Apesar de concordar com a afirmação em epígrafe do professor universitário Russo – “uma proporção não-trivial da população é idiota” – e de muitas vezes questionar a possibilidade de accountability dos decisores políticos nas democracias contemporâneas, quero contudo defender a inteligência dos eleitores. Claro que não defendo que tudo seja decidido por maioria simples, simplesmente digo que devemos dar mais crédito aos eleitores antes de começar a pensar em tecnocracias e epistocracias ou em justificações baseadas na sua irracionalidade. Não defendo a racionalidade perfeita dos eleitores, que não existe na realidade, mas a sua inteligência. Isto é, a sua capacidade de combinar vários tipos de pensamento para, frequentemente (mas não sempre), tomar decisões que fazem sentido.

O primeiro problema com qualquer argumento que queira restringir o direito de voto apenas a quem tem capacidade de o fazer é o simples facto de ser, na vasta maioria dos casos, muito difícil de separar os interesses substantivos de quem propõe a composição do grupo decisor da própria proposta procedimental. Isto é, como posso confiar que um grupo não reivindica para si determinado poder apenas porque quer implementar as coisas de acordo com as suas preferências pessoais impopulares? No passado, já se argumentou que as mulheres não eram capazes de tomar decisões políticas autónomas independentes do seu marido, ou que os trabalhadores dependentes não conseguiam votar de forma autónoma (e daí o voto censitário) ou que populações indígenas ou raciais diferentes da nossa não estavam num estádio de desenvolvimento suficiente para conseguir tomar decisões políticas civilizadas. Quebrar o princípio da igualdade política – uma das grandes qualidades não-consequencialistas da democracia – é perigoso e arenoso. E quem decide quem tem capacidade para votar?
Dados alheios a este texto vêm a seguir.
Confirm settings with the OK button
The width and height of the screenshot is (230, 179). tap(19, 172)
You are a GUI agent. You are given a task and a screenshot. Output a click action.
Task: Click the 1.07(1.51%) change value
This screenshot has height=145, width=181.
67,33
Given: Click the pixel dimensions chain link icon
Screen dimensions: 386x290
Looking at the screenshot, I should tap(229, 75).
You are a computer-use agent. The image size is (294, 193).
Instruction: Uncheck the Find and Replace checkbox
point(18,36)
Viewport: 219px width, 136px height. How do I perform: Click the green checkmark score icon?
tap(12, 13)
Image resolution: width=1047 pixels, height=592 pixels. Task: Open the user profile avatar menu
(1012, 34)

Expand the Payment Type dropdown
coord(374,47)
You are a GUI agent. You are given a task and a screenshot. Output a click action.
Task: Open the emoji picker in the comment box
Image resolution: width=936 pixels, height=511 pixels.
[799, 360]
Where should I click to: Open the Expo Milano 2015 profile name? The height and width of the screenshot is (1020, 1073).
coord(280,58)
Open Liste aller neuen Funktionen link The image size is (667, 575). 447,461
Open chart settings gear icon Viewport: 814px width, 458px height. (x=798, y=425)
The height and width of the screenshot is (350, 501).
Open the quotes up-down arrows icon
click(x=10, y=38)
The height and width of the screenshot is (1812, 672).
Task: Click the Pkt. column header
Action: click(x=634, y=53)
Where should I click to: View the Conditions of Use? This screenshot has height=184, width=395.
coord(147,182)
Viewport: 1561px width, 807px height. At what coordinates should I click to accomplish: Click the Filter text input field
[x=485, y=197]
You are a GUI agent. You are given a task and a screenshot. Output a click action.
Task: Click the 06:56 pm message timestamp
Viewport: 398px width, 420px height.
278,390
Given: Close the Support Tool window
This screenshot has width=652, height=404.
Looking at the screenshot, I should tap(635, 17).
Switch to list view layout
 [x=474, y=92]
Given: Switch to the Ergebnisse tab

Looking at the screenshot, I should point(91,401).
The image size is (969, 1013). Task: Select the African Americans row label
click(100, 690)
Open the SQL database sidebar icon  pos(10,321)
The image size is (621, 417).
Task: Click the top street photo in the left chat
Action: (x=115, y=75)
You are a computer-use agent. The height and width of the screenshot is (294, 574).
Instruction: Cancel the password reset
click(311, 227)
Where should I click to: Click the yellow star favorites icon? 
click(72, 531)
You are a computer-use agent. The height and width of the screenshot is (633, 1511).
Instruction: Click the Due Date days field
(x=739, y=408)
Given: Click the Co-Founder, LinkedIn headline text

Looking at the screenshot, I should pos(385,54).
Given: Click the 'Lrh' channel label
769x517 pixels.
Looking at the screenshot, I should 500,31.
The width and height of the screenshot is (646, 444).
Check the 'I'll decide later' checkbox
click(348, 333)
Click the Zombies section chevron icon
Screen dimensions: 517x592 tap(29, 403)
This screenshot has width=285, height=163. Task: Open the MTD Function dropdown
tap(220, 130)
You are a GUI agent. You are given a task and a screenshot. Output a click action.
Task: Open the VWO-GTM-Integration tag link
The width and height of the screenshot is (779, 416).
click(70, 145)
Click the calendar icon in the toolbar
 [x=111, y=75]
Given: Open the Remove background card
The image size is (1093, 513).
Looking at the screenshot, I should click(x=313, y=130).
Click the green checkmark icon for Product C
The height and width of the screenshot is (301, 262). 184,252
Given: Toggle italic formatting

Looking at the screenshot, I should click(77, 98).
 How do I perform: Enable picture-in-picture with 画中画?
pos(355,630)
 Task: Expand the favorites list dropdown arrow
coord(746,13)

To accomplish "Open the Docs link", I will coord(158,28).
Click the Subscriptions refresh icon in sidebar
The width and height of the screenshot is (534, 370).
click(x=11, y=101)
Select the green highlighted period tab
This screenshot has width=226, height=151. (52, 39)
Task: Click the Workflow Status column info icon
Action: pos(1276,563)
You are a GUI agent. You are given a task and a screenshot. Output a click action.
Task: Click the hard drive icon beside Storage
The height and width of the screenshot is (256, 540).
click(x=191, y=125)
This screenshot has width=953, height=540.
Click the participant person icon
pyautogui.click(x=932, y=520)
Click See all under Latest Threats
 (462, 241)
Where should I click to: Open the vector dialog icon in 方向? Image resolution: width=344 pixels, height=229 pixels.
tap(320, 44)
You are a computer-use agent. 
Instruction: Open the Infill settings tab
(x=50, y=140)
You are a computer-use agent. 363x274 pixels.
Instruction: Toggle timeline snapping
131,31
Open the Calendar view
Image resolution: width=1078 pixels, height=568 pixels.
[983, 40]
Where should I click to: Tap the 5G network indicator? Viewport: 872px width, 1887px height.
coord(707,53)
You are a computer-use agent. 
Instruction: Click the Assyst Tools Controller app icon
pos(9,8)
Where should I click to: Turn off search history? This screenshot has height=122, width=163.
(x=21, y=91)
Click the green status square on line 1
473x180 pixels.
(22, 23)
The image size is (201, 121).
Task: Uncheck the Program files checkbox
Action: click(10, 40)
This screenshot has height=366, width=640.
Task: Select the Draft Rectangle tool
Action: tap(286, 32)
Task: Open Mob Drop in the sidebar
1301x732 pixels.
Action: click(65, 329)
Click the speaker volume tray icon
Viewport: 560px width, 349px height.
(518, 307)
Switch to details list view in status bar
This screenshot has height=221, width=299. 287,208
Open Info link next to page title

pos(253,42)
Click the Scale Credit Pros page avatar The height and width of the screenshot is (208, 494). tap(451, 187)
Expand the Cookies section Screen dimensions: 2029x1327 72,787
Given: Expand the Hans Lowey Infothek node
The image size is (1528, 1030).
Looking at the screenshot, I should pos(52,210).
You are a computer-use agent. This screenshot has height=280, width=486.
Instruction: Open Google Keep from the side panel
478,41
A segunda questão é que, na verdade, não é óbvio dar o salto de defeitos cognitivos individuais para defeitos do eleitorado como um todo. É possível que muitos eleitores sejam individualmente irracionais, mas que o todo decida de forma racional, um mecanismo conhecido como o wisdom of the crowds (a sabedoria da multidão). Um exemplo absurdo, mas claro: se num eleitorado de 10 milhões de pessoas, 4.999.999 votarem sempre no mesmo partido A e outros 4.999.999 votarem sempre no mesmo partido B, mas dois cidadãos votarem de acordo com a competência e desempenho dos candidatos, então as decisões globais podem bem ser racionais! O exemplo é absurdo, mas a intuição é que os vieses cognitivos de uns podem “compensar” os vieses cognitivos de outros.

Finalmente, e mais importante, os eleitores quando tomam decisões têm de pesar muitas considerações: a competência e honestidade dos políticos, o seu desempenho em muitas áreas, a sua ideologia ou a sua identidade partidária. Mas, embora tenham de pesar inúmeras dimensões, os eleitores têm apenas um voto. Assim, é possível que muitos eleitores desprezem profundamente a corrupção ou a falta de integridade política, que estejam insatisfeitos com muitas áreas governativas, mas que ainda assim votem para reeleger o governo em funções. Simplesmente porque valorizam outras coisas ainda mais, sejam interesses materiais imediatos, o desempenho governativo noutras áreas ou se desgostarem da oposição ainda mais. Neste caso, os eleitores não são irracionais. Antes pelo contrário, decidem segundo um complexo processo onde pesam e comparam muitas coisas antes de tomar uma decisão.

Por isso, costumo sempre dizer: antes de dizerem que os eleitores são estúpidos, uma resposta fácil a coisas que não compreendemos ou com as quais não concordamos, pensem se as mesmas decisões dos eleitores não podem ser explicadas por considerações e valorizações dos outros, diferentes das nossas, e bem racionais. Mais difícil é levar os eleitores a sério, como pessoas adultas e capazes de tomar decisões autónomas, porque isso significa que a solução não é restringir a política, mas sim elevar o debate e a deliberação por forma a persuadir quem não está de acordo connosco. E, reparem, acredito nisso, mesmo acreditando que uma proporção não-trivial da população é estúpida! Mas é a única forma de acreditar no princípio liberal da igualdade política.